For even as Western police forces become more capable, our terrorist enemies become in their way more dangerous.

Increasingly they are born on native soil. They speak the language with a local accent--and are protected by all the legal rights of citizenship.

Three of the 24 British suspects arrested have turned out to be converts to Islam. Daniel Pipes has long warned that extremist Islam might replace radical leftism as the default ideology for angry and alienated young people looking for an alternative to democratic capitalism. Those warnings seem now to be coming true.
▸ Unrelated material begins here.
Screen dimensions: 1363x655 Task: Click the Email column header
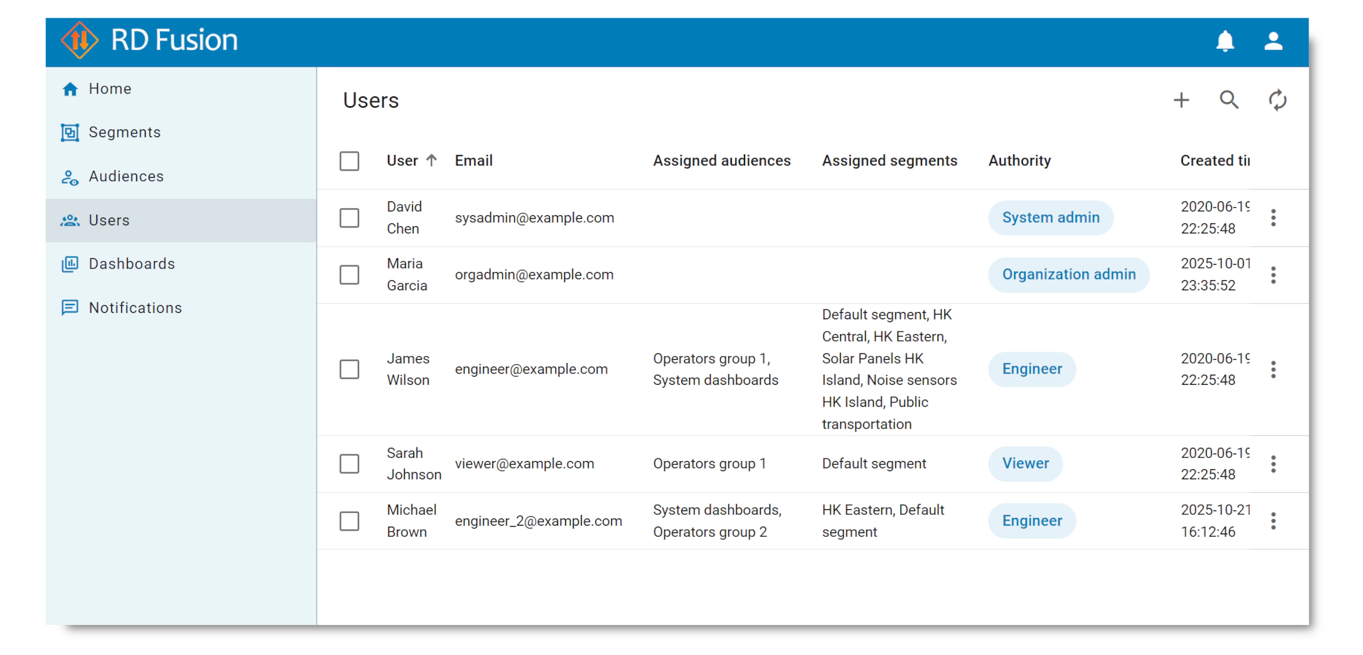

It might have been hoped that the spread of extremism among Western Muslim communities would jolt those communities into soul-searching and self-criticism; into a rejection of violence, intolerance and anti-Semitism. Some suggested that Western Muslim communities would develop a new democratic Islam that might be re-exported back into the Middle East.

No doubt there are individual Muslims in the West working hard at these vital tasks even as we speak. But at the same time, it has also become evident that many of the organized Muslim groups in the West have reacted in exactly the opposite way. For some of these groups, terror has ceased to be (if it ever was) a community disgrace--and has come to be seen instead as an exploitable opportunity.
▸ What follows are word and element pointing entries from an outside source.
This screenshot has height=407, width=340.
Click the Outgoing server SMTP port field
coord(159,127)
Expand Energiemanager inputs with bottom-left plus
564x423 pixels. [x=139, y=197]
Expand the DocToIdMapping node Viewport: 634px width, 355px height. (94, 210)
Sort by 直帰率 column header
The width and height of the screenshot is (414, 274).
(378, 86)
On Aug. 12, for example, 38 British Muslim groups as well as three of the four British Muslim MPs published an open letter to Prime Minister Tony Blair, blaming his government for bringing terrorist attacks upon Britain:

"It is our view that current British government policy risks putting civilians at increased risk both in the U.K. and abroad. . . . The debacle of Iraq and now the failure to do more to secure an immediate end to the attacks on civilians in the Middle East not only increases the risk to ordinary people in that region, it is also ammunition to extremists who threaten us all." The letter writers demanded immediate changes to British policy toward both Iraq and Israel.
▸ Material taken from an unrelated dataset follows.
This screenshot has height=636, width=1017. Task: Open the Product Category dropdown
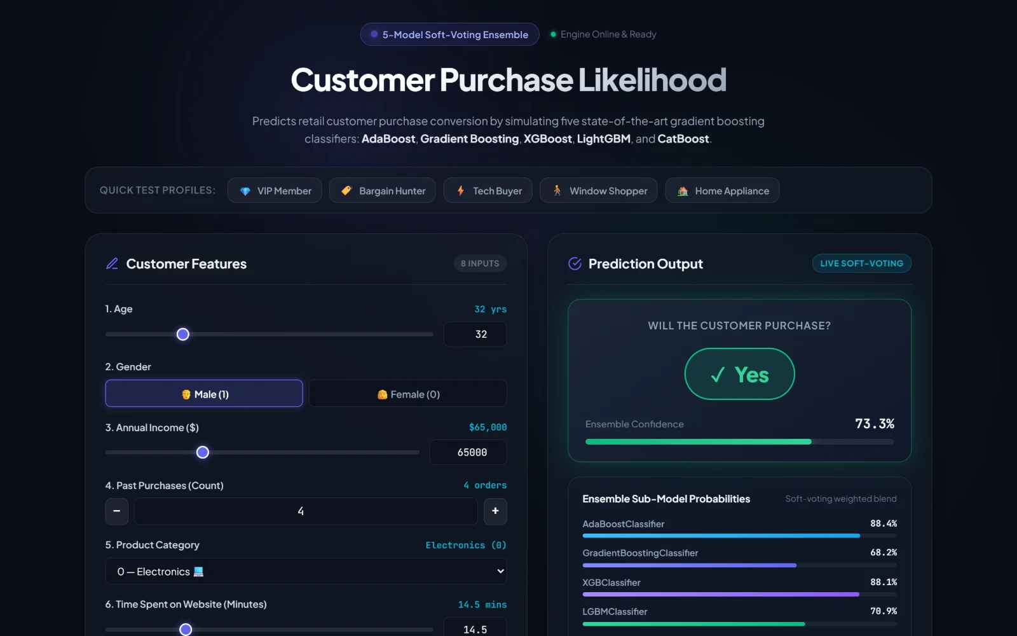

(The full text can be read at http://news.bbc.co.uk/2/hi/uk_news/4786159.stm.)

United Kingdom Home Secretary John Reid brusquely dismissed the letter as dressed-up extortion. The left-wing newspaper The Observer eloquently editorialized:

"If young British Muslims are alienated, that is sad and their anger should be addressed. But anyone whose alienation leads them to want to kill indiscriminately has crossed a line into psychopathic criminality. Policy cannot be dictated by the need to placate such people.

"British Muslim leaders are entitled, along with everybody else, to raise questions about the conduct and consequences of Mr Blair's foreign policy. But they have a more immediate responsibility to promote the truth: that Britain is not the aggressor in a war against Islam; that no such war exists; that there is no glory in murder dressed as martyrdom and that terrorism is never excused by bogus accounts of historical victimization."

That is well said, but it is only the beginning of what needs to be said. There is something more: The willingness of many Muslims in the West to accept "anger" as a justification for terrorism is itself one of terrorism's most important and immediate causes.

The success of police in Germany, London and Toronto offers real hope that the West is making progress against terrorism in North America and Europe. But we are making disturbingly little progress against terrorism's enablers: not just the killers who carry the bombs, but the larger community that while pretending to condemn them, seeks to make use of them.